Originally Posted by
ProfessorChaos!
Hardly counter-intuitive; you mistook me. I condemn the lot of them, not just the current administration, but also Republicans, Democrats, Senators, Congressmen and all their concomitant functionaries. McCain or Obama, Bush or Kerry, Bush or Gore, Clinton or Dole, Clinton or Bush they are all insipid and feckless. I truely hope that those who vehemently don't want four more years of Bush, albeit in the name of McCain, understand that the alternative is four more years of Carter (or McGovern had he been elected). I am in no way endorsing McCain, by the way. Having to choose which one is least horrid really has me impaled upon the horns of a dilemma. After twenty years of lackluster candidates, McCain and Obama are evidence we still spiral down a vortex.

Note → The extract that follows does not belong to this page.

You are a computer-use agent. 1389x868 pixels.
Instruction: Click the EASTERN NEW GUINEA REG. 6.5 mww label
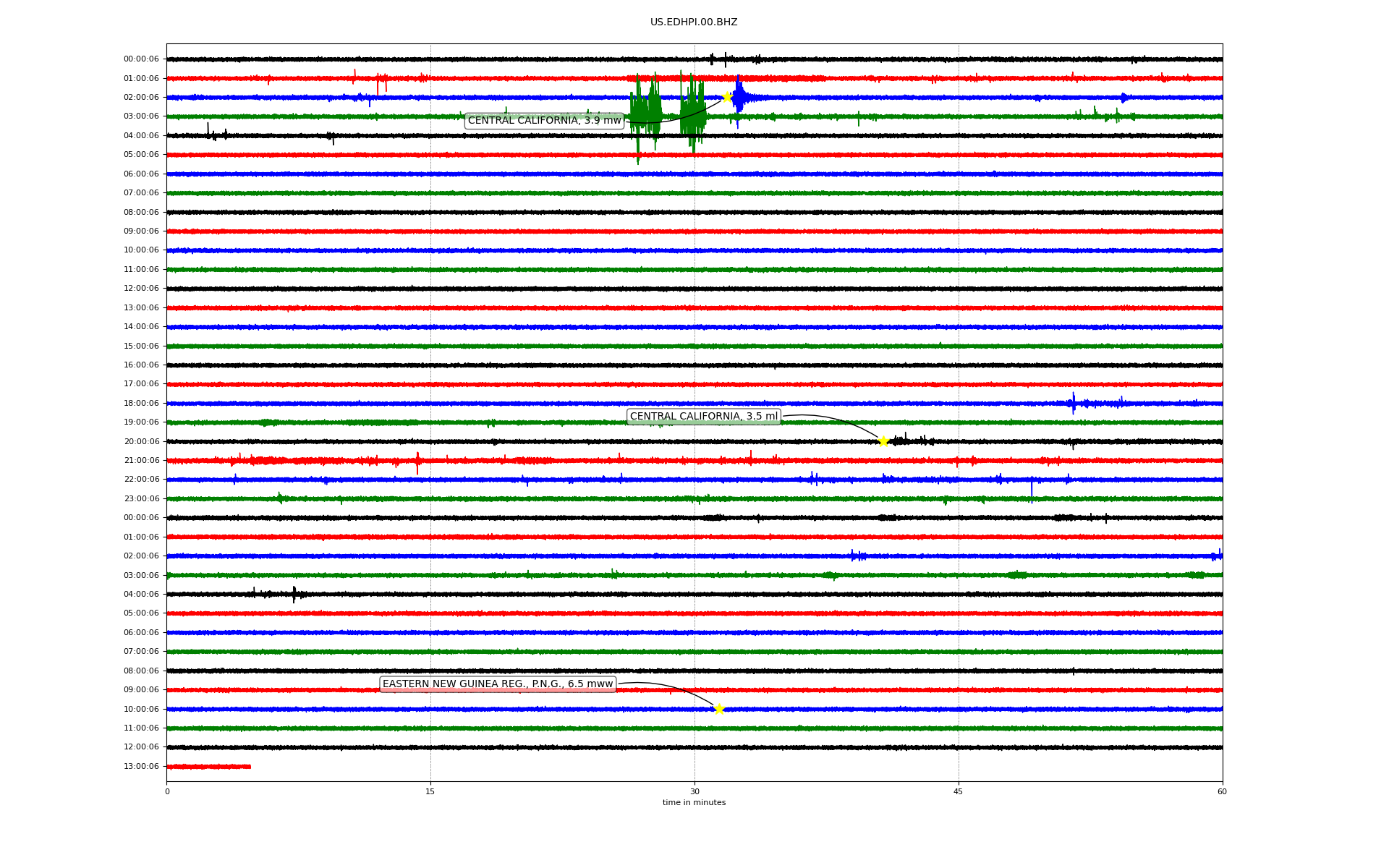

I absolutely disagree that government should or even has the right to tax all income. It should only levy those taxes that are necessary for it to function effectively and efficiently. Can you name one thing the government does well and cheaply?
I do understand basic and even some advanced economics and would ask the same question of you! A resonably unbiased mind has merely to look at economies of those nations who have implemented socialist economic policy to see that the results are less than desireable. What part of a lack of production, non-existent innovation, soaring unemployment, social stagnation and political ossification do you seek to emulate? I don't think any are too palatable.

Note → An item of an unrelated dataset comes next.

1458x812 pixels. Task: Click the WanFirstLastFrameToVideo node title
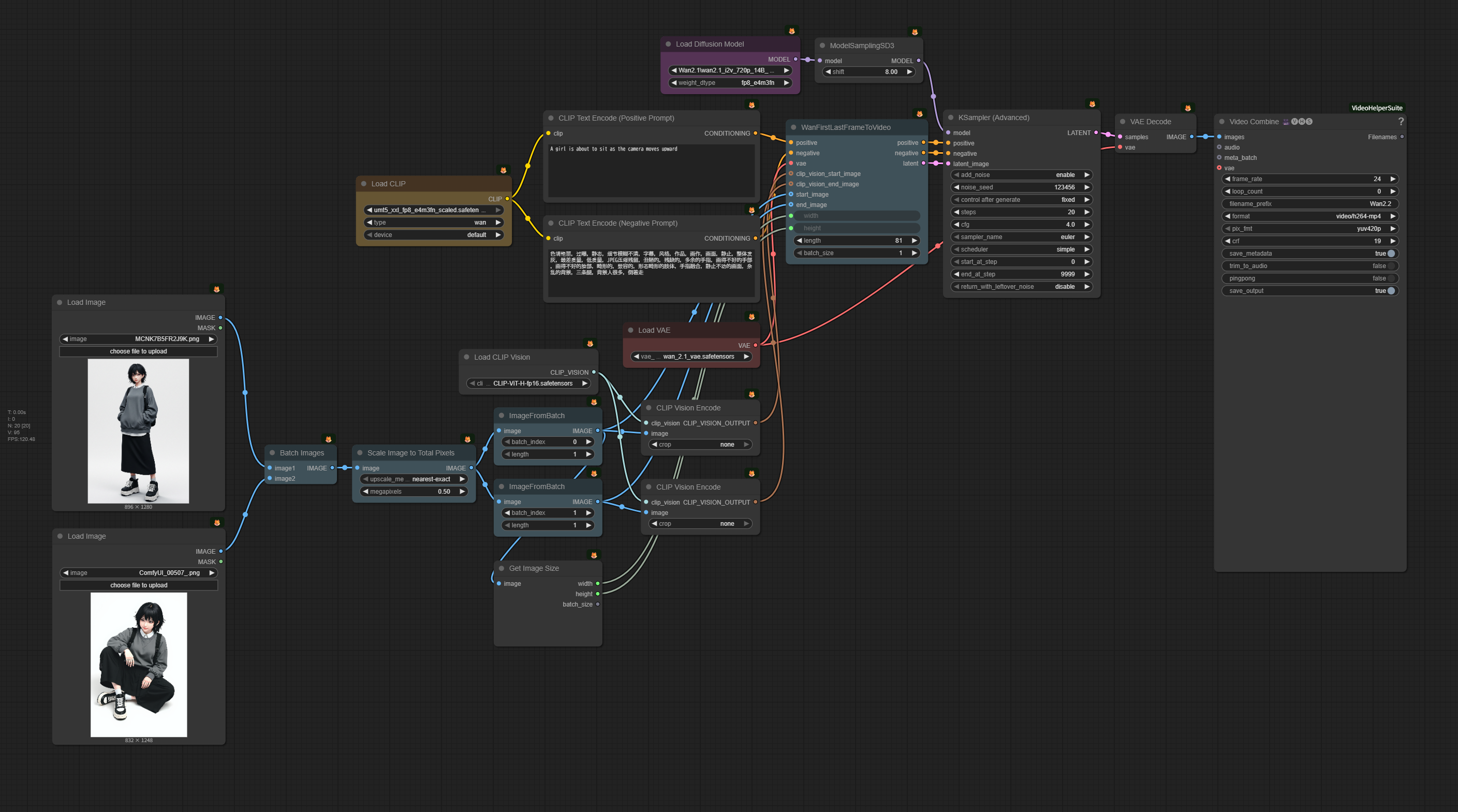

That depends on how you define essential, doesn't it? A fundamental premise of a national sales tax is that the government can do its job with far, far less money than it now spends. Part of the appeal is that with less money, our government would have to spend it more wisely and thus become more limited in scope. (Do you have a clue where your tax dollars go?) As such, it would require far less of a contribution from you and other middle income families. How do you find that offensive or even remotely undesireable?
Thankfully. But that does not preclude the desire to levy new taxes.
I think I have addressed the fact that the goal isn't to take more from you but much less. Uncle Sam and Joe Muni need to learn how to make do, just like the rest of us. For further elucidation, take a look at the results of Colorado's tax payer's bill of rights.